Le secteur des semi-conducteurs s'est redressé, porté par Qualcomm (+8%) et Nvidia (+1,75%). Le titre Intel a bondi d'environ 14% suite aux révélations du Wall Street Journal concernant un accord préliminaire avec Apple pour la production de puces destinées aux iPhone.
Les contrats à terme sur le Brent ont grimpé jusqu'à 3% vendredi, au lendemain d'échanges de frappes aériennes entre les États-Unis et l'Iran, avant de réduire leurs gains dans l'espoir d'une trêve prolongée. Le baril de Brent a fini la séance à 101,29 dollars, en hausse de 1,23%.
Les créations d'emplois aux États-Unis ont dépassé les attentes en avril, tandis que le taux de chômage s'est maintenu à 4,3%, confirmant la robustesse du marché du travail.
'La solidité des données sur l'emploi maintient la Fed dans sa position d'observation, focalisée sur le volet inflation de son mandat', a déclaré Ellen Zentner, stratégiste économique en chef chez Morgan Stanley Wealth Management. 'Une baisse des taux n'est toujours pas d'actualité à court terme, mais l'absence de menaces inflationnistes dans le rapport du jour devrait calmer les spéculations sur un éventuel relèvement.'
Parallèlement, le sentiment des consommateurs américains a chuté à un plus bas historique début mai, la hausse des prix de l'essence pesant sur les finances et le pouvoir d'achat des ménages, selon une enquête publiée vendredi.
TENSIONS AU MOYEN-ORIENT
Les États-Unis et l'Iran ont échangé des tirs dans le Golfe et les Émirats arabes unis ont subi de nouvelles attaques, mettant à l'épreuve un cessez-le-feu d'un mois. Les deux parties ayant minimisé la portée des incidents, les investisseurs restent dans l'incertitude.
'Le marché semble saisir la moindre occasion pour anticiper une fin rapide du conflit', observe Jan von Gerich, analyste en chef chez Nordea.
'Toutefois, un accord semble peu probable. Je pense que les perturbations dans le détroit d'Ormuz vont persister et que la situation ne sera pas résolue de sitôt.'
En Europe, les indices ont clôturé dans le rouge, le STOXX 600 perdant 0,7%.
Les actions asiatiques ont reflué de leurs sommets récents après une semaine faste, soutenues par les résultats solides et les plans d'investissement des géants américains de l'IA, qui ont porté les fabricants de puces régionaux.
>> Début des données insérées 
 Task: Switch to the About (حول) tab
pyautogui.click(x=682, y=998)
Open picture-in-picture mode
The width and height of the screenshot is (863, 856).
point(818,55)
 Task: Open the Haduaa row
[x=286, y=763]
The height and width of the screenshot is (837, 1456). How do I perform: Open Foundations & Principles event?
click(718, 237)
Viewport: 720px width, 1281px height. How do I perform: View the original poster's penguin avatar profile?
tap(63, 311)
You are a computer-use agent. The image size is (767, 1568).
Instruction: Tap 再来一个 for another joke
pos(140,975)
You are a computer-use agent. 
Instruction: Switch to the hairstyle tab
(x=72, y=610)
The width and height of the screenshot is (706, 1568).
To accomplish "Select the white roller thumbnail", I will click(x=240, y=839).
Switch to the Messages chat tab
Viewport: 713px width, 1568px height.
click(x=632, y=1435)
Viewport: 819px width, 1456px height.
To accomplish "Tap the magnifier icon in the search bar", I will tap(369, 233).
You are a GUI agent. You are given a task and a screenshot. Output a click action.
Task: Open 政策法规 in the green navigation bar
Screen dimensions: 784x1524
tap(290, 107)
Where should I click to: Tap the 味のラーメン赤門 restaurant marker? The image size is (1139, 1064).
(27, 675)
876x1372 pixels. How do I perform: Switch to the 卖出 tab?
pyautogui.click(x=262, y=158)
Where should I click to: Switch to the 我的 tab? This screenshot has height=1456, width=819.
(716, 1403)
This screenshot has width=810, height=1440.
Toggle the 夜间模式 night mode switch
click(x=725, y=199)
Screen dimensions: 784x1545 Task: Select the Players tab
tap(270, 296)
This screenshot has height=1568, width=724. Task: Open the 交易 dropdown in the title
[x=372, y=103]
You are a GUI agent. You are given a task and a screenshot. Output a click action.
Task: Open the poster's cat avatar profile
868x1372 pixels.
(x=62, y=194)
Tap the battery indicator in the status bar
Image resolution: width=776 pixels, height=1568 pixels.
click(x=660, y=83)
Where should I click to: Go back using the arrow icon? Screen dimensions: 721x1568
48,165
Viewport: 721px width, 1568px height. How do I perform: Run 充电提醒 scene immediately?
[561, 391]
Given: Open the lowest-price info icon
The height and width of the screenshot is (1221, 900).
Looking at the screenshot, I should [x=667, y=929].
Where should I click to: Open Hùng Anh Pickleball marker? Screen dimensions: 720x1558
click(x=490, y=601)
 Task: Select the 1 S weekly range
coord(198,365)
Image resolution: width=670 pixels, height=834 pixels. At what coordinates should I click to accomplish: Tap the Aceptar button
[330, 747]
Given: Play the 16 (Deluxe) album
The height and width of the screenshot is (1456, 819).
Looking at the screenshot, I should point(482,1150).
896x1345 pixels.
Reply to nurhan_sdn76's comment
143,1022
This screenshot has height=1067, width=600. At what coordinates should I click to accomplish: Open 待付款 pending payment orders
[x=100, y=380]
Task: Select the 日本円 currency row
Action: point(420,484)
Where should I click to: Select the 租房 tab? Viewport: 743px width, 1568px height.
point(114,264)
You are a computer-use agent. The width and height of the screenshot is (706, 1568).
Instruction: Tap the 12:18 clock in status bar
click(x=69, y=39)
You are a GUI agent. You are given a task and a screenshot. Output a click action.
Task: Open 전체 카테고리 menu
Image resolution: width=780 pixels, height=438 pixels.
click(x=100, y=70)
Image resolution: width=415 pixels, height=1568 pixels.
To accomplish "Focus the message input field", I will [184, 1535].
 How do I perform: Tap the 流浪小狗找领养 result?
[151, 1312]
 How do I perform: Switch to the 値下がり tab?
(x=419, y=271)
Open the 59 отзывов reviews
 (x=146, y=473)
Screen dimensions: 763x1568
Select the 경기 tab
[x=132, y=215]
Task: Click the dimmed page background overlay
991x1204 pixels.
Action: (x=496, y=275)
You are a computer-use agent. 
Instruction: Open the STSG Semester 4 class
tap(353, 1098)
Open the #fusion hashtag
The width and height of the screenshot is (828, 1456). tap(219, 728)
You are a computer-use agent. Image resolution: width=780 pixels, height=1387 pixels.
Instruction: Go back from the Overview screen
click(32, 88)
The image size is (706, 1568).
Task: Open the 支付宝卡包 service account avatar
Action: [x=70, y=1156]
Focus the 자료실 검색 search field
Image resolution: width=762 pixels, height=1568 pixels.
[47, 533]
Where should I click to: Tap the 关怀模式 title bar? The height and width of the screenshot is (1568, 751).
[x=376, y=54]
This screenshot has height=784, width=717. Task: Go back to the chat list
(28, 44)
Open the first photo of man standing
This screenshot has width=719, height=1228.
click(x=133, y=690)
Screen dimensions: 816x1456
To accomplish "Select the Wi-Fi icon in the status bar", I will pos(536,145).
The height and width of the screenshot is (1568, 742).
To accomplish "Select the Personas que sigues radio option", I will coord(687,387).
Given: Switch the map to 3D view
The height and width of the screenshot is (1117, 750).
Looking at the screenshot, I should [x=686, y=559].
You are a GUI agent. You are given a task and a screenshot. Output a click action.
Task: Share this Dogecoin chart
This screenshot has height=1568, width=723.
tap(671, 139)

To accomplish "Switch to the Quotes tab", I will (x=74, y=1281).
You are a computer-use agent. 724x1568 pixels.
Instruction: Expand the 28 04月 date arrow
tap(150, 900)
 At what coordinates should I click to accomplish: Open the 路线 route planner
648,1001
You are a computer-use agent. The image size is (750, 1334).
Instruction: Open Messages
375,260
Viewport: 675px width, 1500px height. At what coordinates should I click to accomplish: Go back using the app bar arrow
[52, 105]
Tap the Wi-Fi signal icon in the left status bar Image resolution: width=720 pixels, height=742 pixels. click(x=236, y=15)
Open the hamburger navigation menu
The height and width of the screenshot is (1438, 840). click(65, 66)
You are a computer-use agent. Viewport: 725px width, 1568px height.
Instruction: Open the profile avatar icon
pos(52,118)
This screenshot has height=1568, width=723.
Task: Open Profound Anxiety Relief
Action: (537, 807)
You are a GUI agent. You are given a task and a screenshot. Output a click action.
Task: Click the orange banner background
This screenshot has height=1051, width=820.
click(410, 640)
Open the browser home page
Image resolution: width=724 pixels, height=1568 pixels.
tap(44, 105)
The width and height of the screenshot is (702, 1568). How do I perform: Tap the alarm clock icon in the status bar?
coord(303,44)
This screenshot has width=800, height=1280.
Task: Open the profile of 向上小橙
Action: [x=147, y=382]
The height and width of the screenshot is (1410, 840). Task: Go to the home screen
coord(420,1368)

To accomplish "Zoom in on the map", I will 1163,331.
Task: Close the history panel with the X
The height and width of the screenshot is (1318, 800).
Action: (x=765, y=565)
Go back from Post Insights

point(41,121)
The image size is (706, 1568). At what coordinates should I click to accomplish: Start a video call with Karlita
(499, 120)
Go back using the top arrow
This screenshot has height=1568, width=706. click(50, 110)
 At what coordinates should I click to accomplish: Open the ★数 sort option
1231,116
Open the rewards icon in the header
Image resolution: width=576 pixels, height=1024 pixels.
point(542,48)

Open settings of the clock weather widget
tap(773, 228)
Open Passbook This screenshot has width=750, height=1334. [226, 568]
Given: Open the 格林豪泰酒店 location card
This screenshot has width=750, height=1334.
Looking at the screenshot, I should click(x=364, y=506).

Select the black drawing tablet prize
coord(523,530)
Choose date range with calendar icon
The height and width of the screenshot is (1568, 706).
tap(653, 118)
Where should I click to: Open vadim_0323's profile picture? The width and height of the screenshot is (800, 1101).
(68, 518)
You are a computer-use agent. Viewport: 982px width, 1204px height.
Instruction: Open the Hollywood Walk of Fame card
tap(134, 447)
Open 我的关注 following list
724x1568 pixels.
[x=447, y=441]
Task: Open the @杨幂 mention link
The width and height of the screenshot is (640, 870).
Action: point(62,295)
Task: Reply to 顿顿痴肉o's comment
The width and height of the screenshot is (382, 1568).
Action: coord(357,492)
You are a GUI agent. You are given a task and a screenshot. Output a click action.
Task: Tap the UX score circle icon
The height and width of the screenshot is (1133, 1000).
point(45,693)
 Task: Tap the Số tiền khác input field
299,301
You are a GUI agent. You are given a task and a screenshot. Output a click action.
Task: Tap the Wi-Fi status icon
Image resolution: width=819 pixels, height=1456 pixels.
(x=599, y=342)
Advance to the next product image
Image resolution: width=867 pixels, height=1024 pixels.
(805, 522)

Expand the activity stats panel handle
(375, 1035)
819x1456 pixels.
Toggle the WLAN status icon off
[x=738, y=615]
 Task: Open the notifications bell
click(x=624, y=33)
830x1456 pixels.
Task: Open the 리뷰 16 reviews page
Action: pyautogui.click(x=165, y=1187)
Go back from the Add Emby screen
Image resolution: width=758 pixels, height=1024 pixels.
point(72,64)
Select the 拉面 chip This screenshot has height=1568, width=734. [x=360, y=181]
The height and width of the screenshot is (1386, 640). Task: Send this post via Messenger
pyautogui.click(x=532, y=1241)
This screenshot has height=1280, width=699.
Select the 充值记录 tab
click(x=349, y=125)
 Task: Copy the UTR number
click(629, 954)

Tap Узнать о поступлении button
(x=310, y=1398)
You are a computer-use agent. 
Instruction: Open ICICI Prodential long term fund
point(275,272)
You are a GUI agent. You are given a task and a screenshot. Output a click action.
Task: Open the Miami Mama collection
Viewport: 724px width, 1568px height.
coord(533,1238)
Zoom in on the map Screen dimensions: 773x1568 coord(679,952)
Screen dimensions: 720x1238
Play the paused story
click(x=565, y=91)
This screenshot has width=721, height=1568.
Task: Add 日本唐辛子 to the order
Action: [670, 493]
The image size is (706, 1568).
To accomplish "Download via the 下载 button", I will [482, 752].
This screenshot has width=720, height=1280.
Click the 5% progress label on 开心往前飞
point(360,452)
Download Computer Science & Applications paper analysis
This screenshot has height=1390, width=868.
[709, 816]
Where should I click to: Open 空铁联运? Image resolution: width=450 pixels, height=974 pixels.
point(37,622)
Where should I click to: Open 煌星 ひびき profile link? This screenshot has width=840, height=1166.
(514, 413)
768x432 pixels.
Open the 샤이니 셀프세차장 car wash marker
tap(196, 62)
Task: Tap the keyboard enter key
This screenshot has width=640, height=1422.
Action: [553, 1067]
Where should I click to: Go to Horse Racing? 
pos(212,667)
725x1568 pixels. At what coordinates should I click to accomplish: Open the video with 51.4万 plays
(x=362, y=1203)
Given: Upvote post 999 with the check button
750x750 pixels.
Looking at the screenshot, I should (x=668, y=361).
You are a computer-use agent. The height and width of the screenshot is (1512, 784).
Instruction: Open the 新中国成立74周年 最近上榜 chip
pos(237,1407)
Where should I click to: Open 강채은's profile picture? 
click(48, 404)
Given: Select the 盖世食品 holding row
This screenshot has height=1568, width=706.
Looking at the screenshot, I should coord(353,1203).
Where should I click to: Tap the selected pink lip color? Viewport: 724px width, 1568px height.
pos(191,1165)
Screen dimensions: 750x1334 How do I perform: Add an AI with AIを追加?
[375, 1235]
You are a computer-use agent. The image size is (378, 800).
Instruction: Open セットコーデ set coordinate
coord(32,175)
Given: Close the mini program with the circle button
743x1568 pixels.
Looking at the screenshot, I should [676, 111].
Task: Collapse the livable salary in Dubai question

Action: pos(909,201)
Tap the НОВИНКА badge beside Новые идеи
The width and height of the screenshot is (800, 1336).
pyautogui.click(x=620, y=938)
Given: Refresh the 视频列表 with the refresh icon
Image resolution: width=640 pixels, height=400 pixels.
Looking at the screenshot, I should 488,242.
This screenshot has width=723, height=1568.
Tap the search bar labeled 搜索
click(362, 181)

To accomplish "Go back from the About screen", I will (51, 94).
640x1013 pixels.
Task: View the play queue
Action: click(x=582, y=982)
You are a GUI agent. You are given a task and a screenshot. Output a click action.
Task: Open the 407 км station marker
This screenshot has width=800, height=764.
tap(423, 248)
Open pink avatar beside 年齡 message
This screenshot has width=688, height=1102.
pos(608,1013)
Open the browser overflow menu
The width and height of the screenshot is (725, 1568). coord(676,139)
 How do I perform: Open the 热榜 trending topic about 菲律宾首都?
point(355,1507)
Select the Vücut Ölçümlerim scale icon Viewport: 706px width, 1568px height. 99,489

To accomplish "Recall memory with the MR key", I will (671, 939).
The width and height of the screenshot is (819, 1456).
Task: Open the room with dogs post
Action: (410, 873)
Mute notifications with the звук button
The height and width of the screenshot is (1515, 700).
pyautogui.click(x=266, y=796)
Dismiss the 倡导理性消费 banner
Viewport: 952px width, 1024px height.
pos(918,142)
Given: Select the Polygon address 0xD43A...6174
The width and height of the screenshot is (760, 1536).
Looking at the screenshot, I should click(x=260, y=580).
L'indice MSCI Asie-Pacifique hors Japon a reculé de 0,8%, bien que le KOSPI sud-coréen ait grappillé 0,1%, portant son gain hebdomadaire à plus de 13,5% - sa meilleure performance depuis 2008 - grâce au rallye de Samsung et SK Hynix.
L'indice de référence de Taïwan a progressé de 7% sur la semaine et le Nikkei japonais de 5,4%.
LE DOLLAR S'EFFRITE
Le billet vert a légèrement reculé, signant sa deuxième baisse hebdomadaire consécutive. Le yen reste sous surveillance après l'intervention du Japon sur les marchés des changes début mai pour freiner sa chute, a indiqué une source proche du dossier à Reuters.
Le dollar a cédé 0,1% à 156,73 yens. Les gains au-delà du seuil de 155 se sont révélés difficiles à maintenir suite aux interventions présumées totalisant près de 70 milliards de dollars depuis jeudi dernier.
L'euro a progressé d'environ 0,5% à 1,177 dollar, tandis que le yuan chinois, devise asiatique la plus performante depuis le début du conflit, a oscillé autour de 6,8 pour un dollar, proche de ses plus hauts de 2023.
La livre sterling et les obligations d'État britanniques ont progressé vendredi après que le Premier ministre Keir Starmer a déclaré qu'il ne démissionnerait pas, malgré les lourdes pertes de son parti travailliste aux élections locales.
DROITS DE DOUANE
Un tribunal de commerce américain a statué jeudi que les derniers droits de douane temporaires de 10% imposés par le président Donald Trump n'étaient pas justifiés au regard d'une loi commerciale des années 1970. L'administration a toutefois fait appel vendredi, et les analystes anticipent un impact limité sur l'ensemble des prélèvements américains.
Les rendements du Trésor se sont légèrement détendus vendredi, le taux de référence à 10 ans s'établissant à 4,364%, en baisse de 3 points de base.
Le Bitcoin a poursuivi son redressement, atteignant 80 101 dollars, soit une hausse de près de 14% sur trois mois.